Expect political leftist climate alarmists and class warriors to try to make a last stand this week at the New Orleans City Council meeting to stop the final step in Delta Utilities’ acquisition of gas distribution throughout Louisiana.
During 2024, the entity, a subsidiary of the private investment firm Berhard Capital Partners, has successfully navigated the regulatory hoops to buy up all of CenterPoint Energy’s and Entergy Louisiana’s natural gas business plus the distribution network throughout the state (as well as Energy gas business in Mississippi, also part of the deal). Only Energy New Orleans remains without such approval, which the Council seems poised to give at its Thursday meeting, adding to the Public Service Commission’s nod from earlier this fall.
Over a billion bucks will go towards the effort expected to be wrapped up the middle of next year. If comments planned for submission to the Council from a variety of business and social organizations spanning the gamut indicate anything, approval will be popular.
But not for a select group of leftists who see the deal as a method of inducing more natural gas consumption at potentially higher prices. The separate deals approved pretty much follow the same script: no changes to existing operation and no price hikes for 15 months, although the New Orleans part also promises (and has been set in motion already) locating Delta’s headquarters in the city, boosting commercial prospects and adding a couple of hundred jobs.

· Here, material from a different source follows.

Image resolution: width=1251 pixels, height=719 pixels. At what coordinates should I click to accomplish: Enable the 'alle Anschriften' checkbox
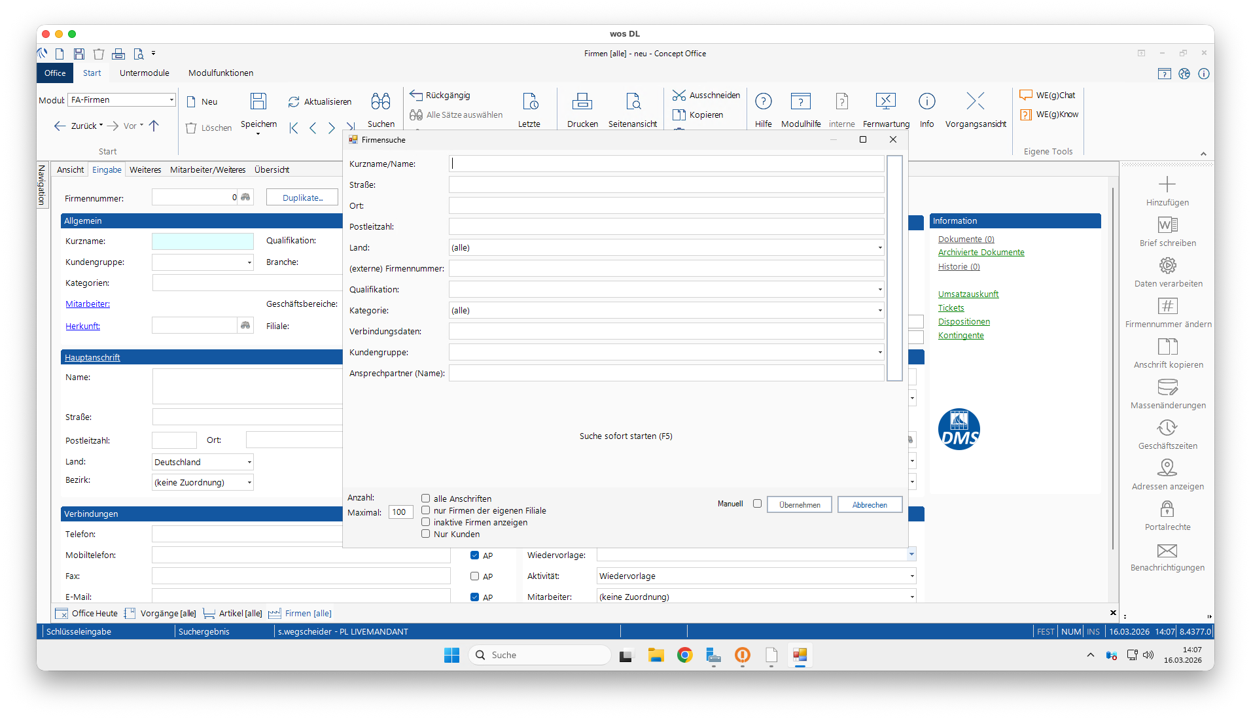[x=426, y=499]
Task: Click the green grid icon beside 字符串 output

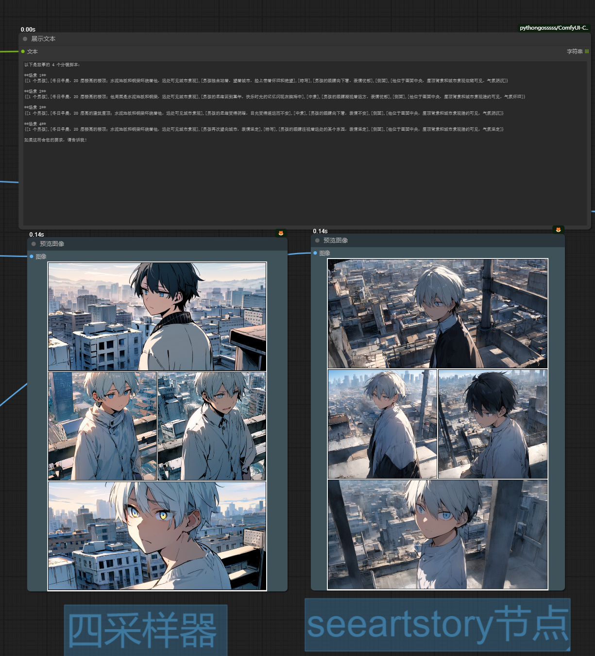Action: pos(587,52)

However, the leftists complain there’s no guarantee price increases won’t come in 2026 as they allege rising prices are inevitable because Delta isn’t public which makes it easier for it to raise fees and purportedly the boom in LNG exporting is causing a supply pinch that raises domestic prices. They picked up a big backer in the dying embers of Democrat Joe Biden’s Department of Energy that this week issued a report claiming this.

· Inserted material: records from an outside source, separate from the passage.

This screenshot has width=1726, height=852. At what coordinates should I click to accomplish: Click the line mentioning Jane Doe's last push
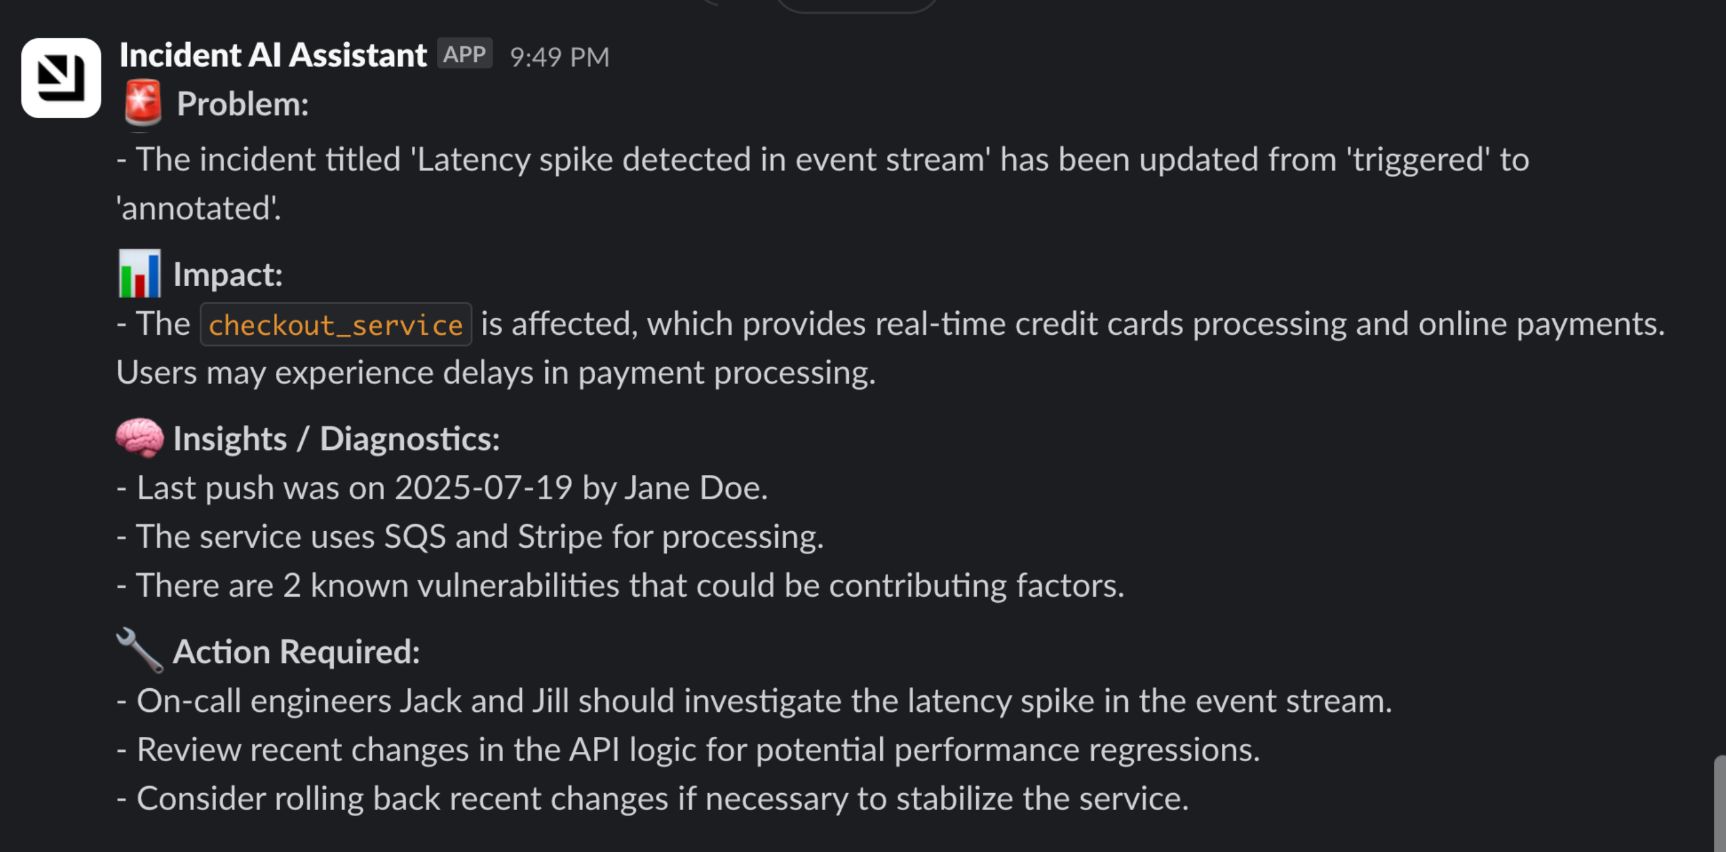click(x=442, y=488)
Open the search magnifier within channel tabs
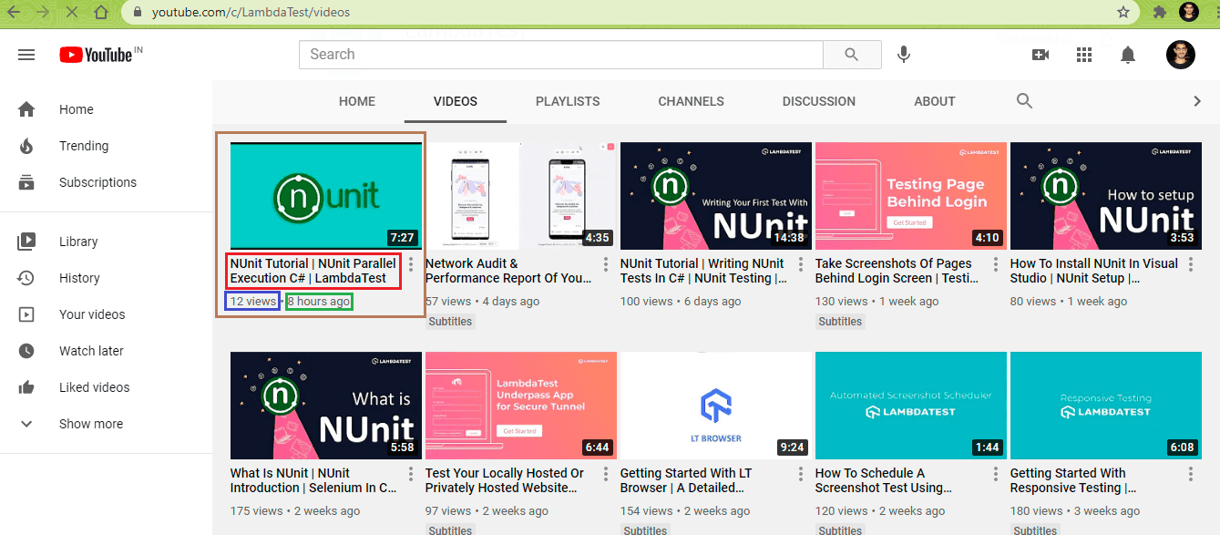Image resolution: width=1220 pixels, height=535 pixels. (1023, 101)
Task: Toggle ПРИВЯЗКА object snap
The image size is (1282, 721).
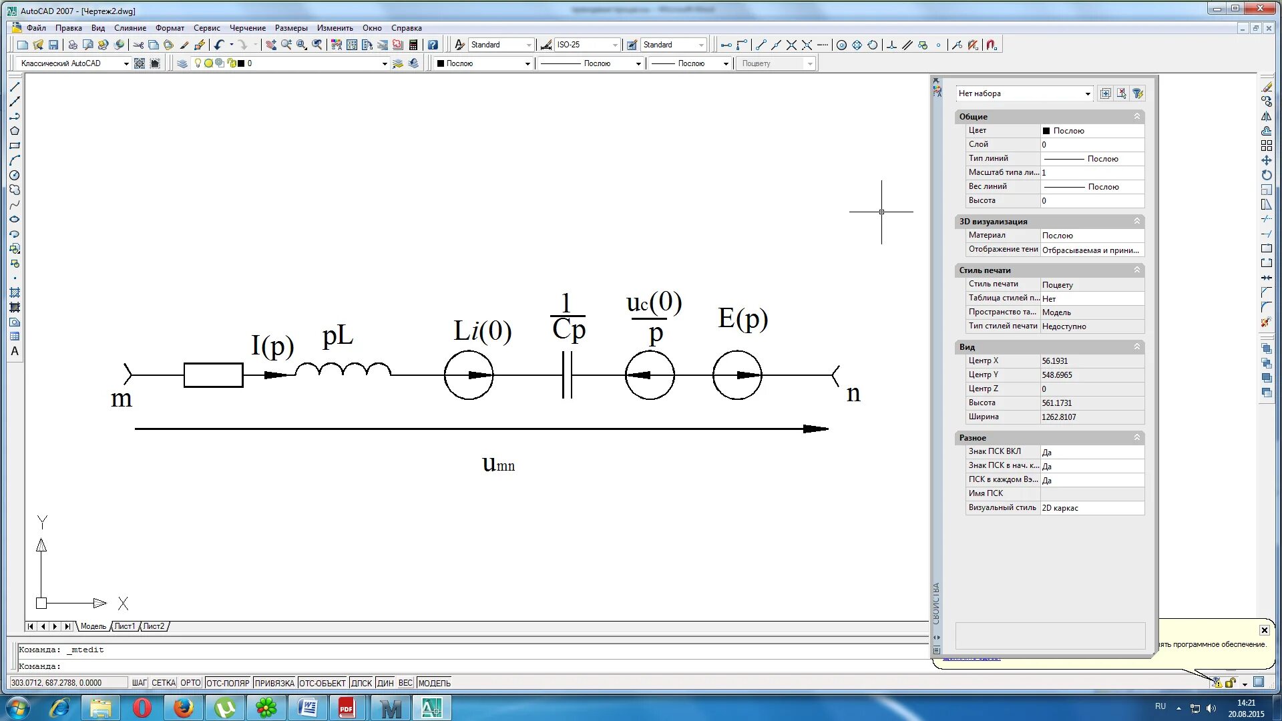Action: click(274, 683)
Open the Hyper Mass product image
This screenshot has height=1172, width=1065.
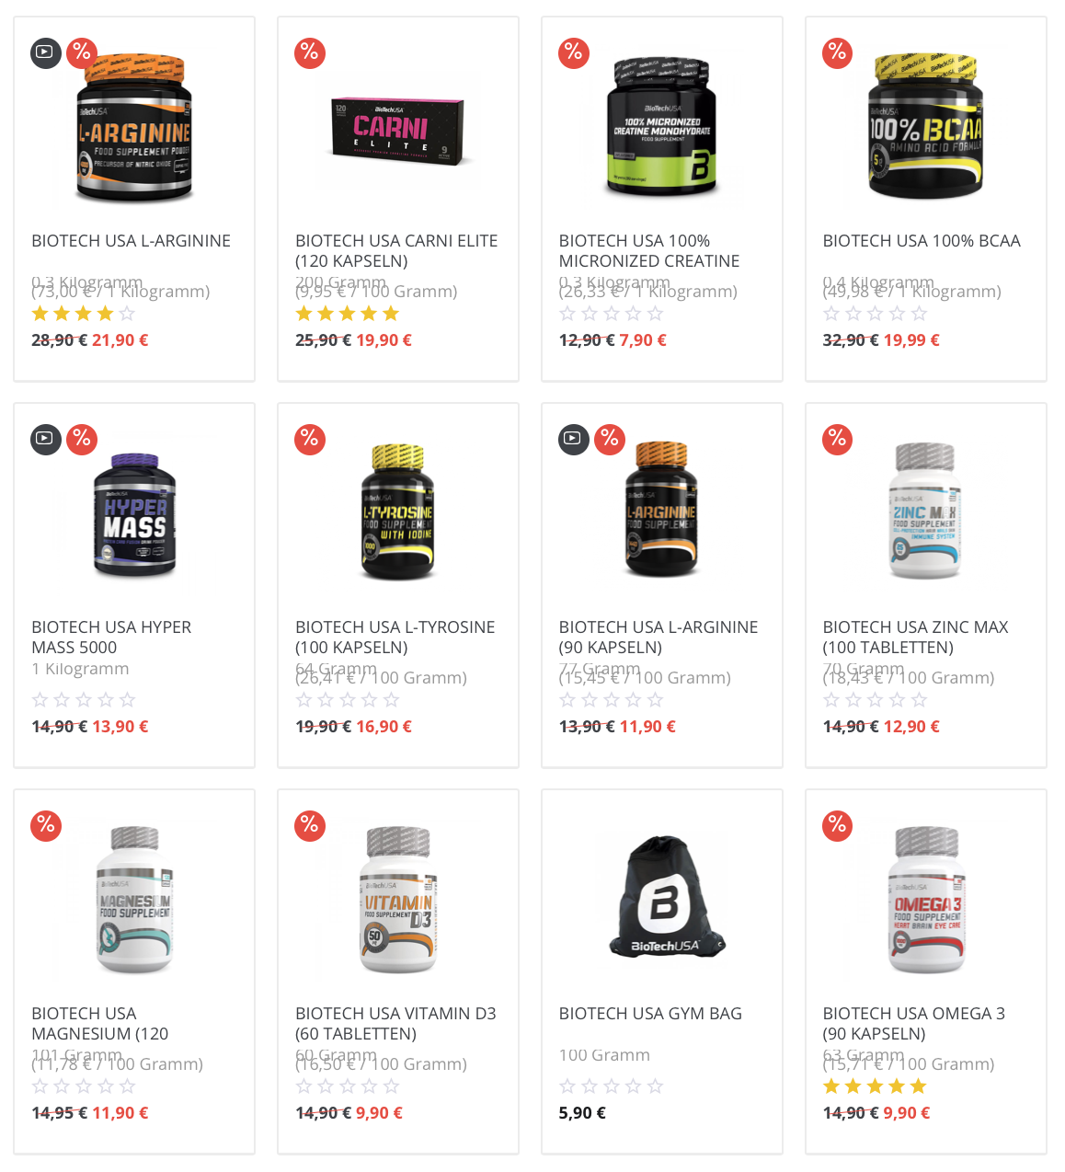coord(134,514)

But that’s merely advocacy literature backing the ideological imperative of climate alarmism following its imperative of faith that burning more of a fossil fuel like natural gas will fuel catastrophic anthropogenic global warming. Higher quality research exposes the weakness of the belief that prices will escalate, revealing instead that as LNG output has expanded and exports begun this has not affected pricing, because the increased demand was met with increased supply and U.S. household prices continue to be among the world’s lowest. The bankruptcy of the CAGW argument has led regulators to dismiss this opposition.
Nor does the transparency argument hold any water. The PSC will continue to regulate gas provision statewide except for New Orleans, where the Council will regardless of whether Delta is private. It still will have to submit almost-entirely public documentation for any rate increase, and if voters don’t think either body holds Delta accountable enough on rates or other activities, they can hold regulators accountable by replacing them at the ballot box.
There’s no good reason the deal shouldn’t go through, and possibly provisional costs will decrease with integration statewide and economies of scale. The Council doing what is expected of it along and long with other regulators performing its due diligence should make consumers under the deal better off in the long run.